DIRECTIONS:
Below are the records; give again exactly the lines from the one containing "This screenshot has height=809, width=723." through the one containing "Open jockey 武豊 profile", leaving out pictures.
----
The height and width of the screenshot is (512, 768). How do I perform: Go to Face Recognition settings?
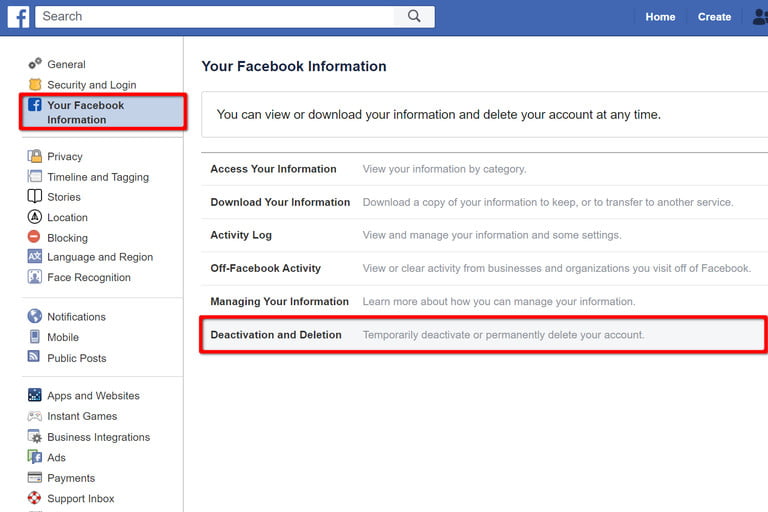pyautogui.click(x=88, y=278)
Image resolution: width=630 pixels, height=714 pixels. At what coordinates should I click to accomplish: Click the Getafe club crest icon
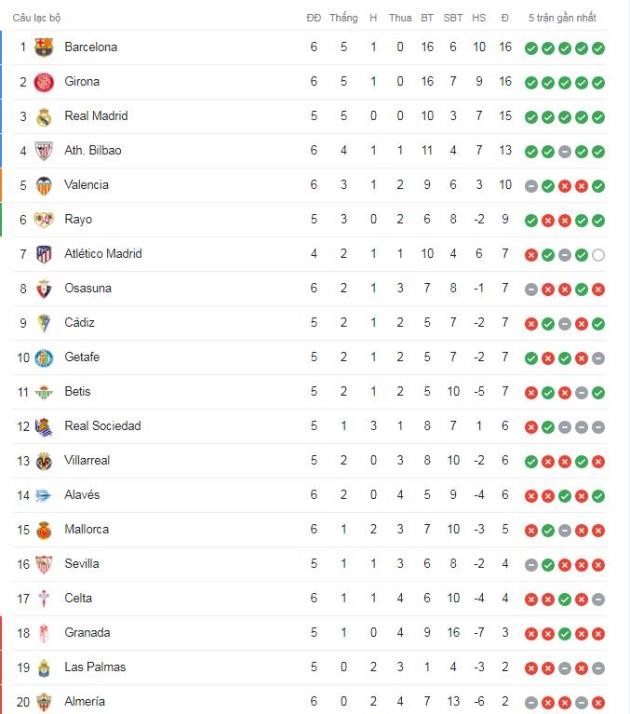[44, 357]
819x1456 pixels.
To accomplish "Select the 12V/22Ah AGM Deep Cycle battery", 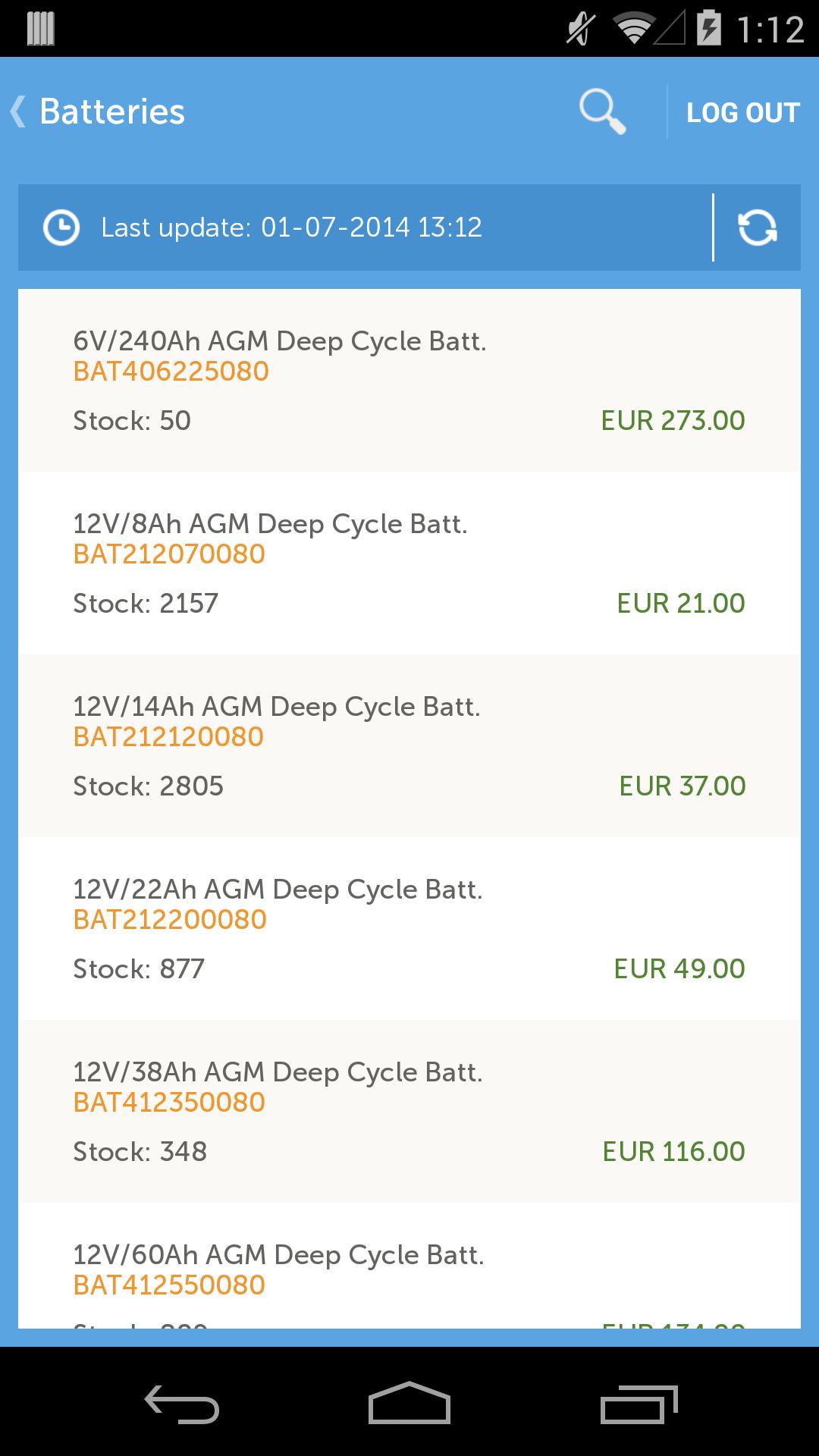I will [278, 890].
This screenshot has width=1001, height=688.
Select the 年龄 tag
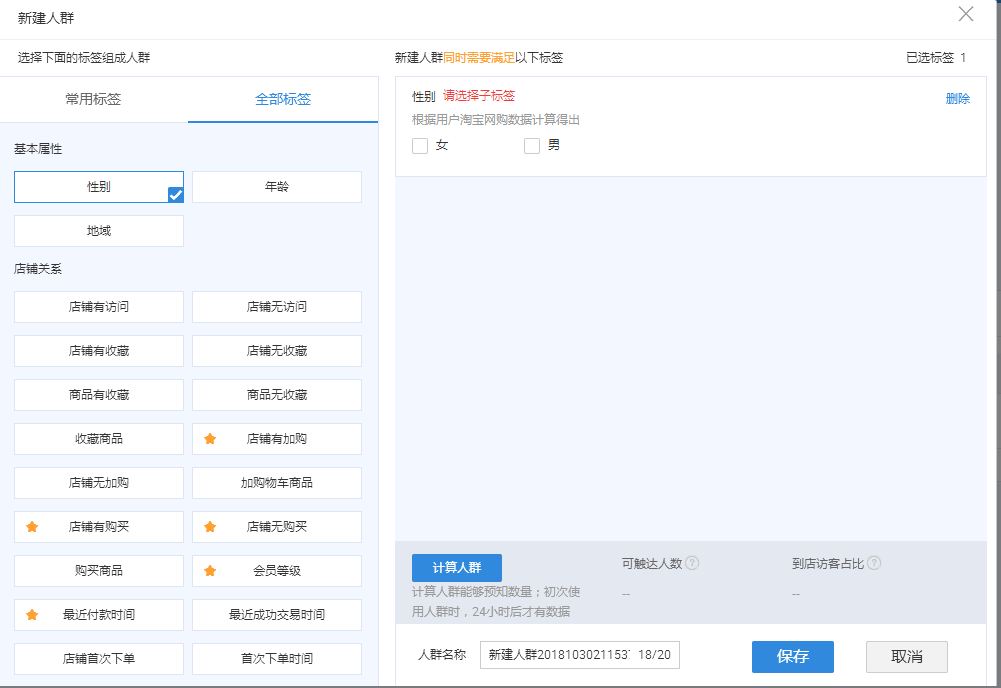pos(277,187)
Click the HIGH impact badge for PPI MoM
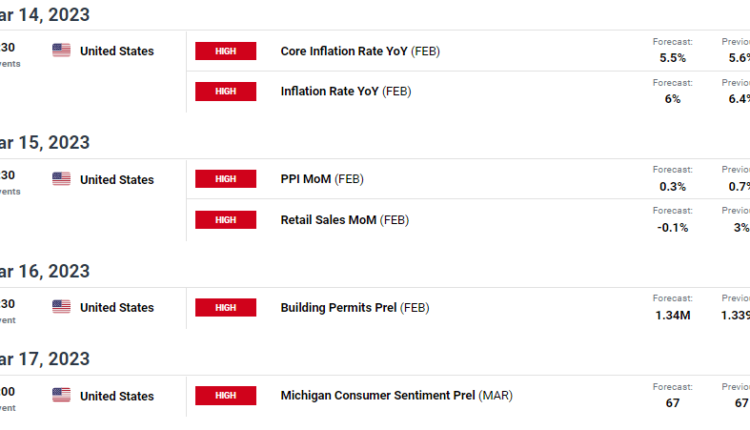 (226, 179)
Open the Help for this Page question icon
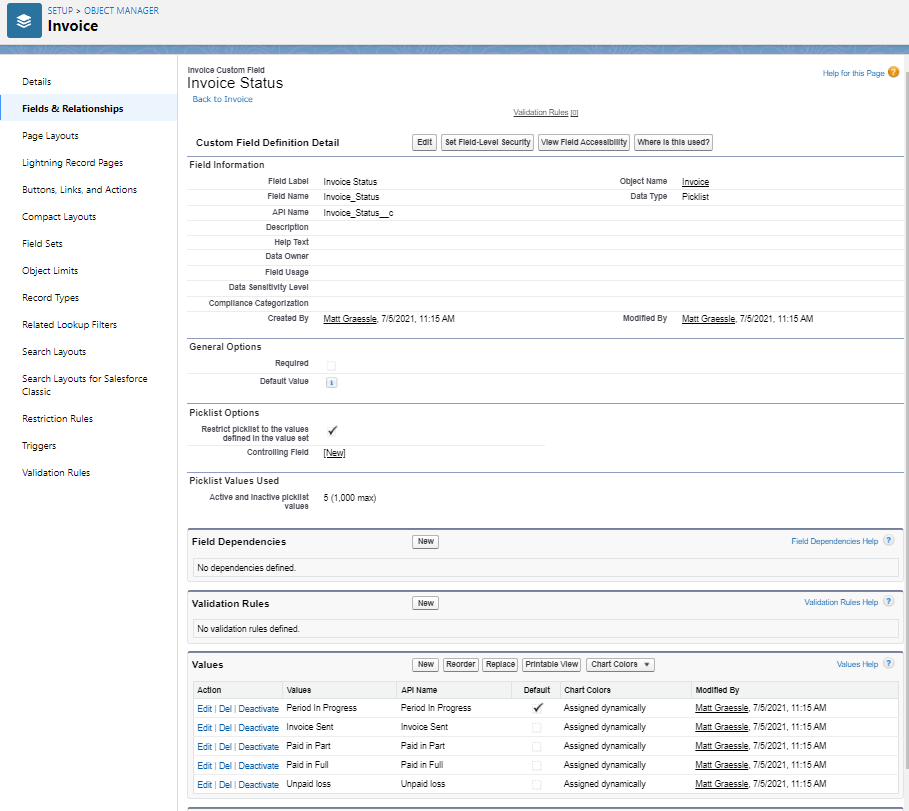Image resolution: width=909 pixels, height=811 pixels. [893, 72]
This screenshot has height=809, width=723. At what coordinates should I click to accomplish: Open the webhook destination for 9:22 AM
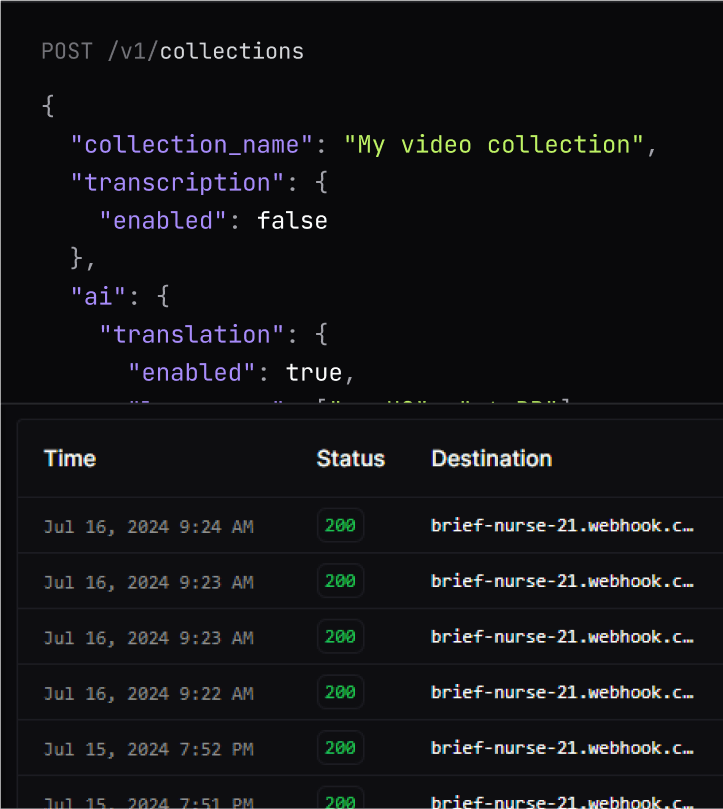point(562,692)
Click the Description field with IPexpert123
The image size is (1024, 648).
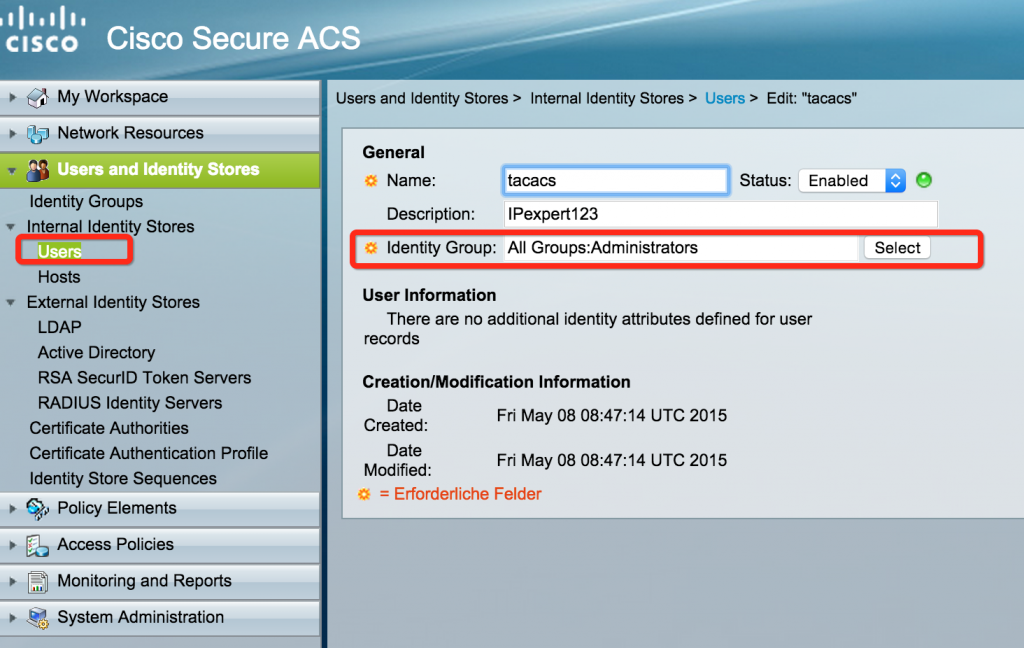tap(720, 214)
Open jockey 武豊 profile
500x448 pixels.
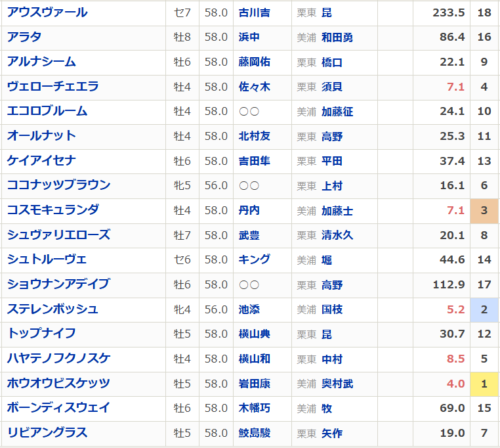pyautogui.click(x=249, y=235)
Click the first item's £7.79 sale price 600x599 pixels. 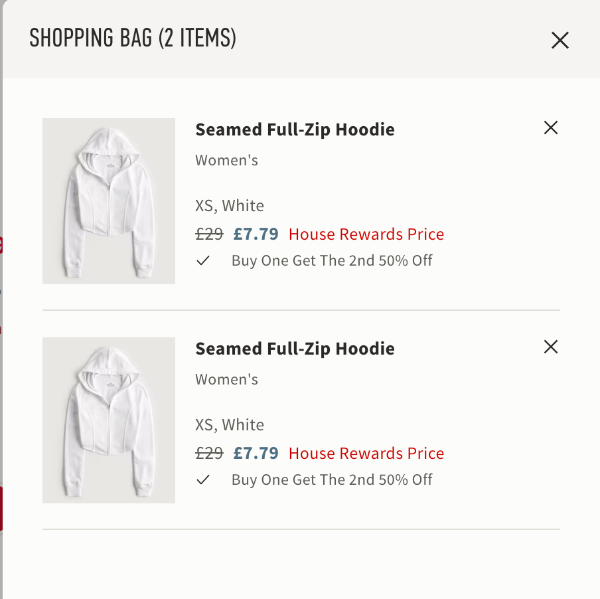tap(256, 234)
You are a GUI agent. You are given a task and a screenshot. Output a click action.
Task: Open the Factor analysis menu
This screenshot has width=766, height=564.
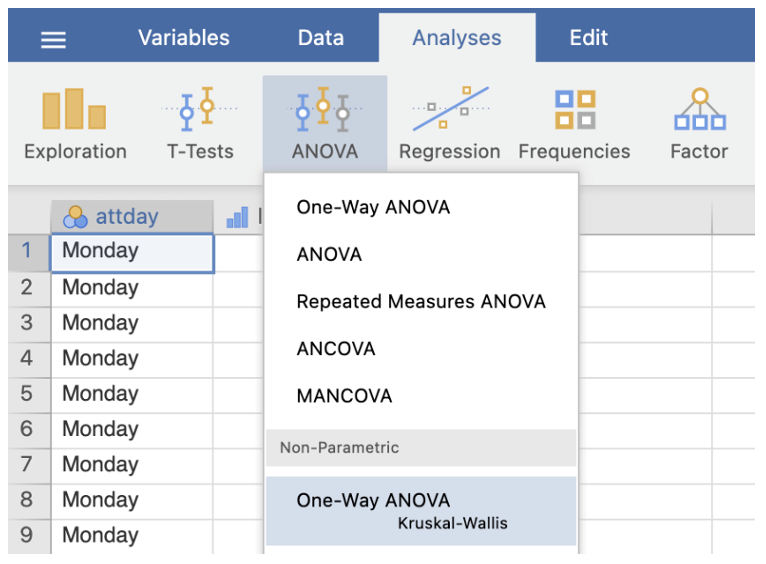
----
EXERCISE OUTPUT:
This screenshot has height=809, width=723. At what coordinates should I click to accomplish: Open the webhook destination for 9:22 AM
point(562,692)
Click the Description field with IPexpert123
The image size is (1024, 648).
tap(720, 214)
Open jockey 武豊 profile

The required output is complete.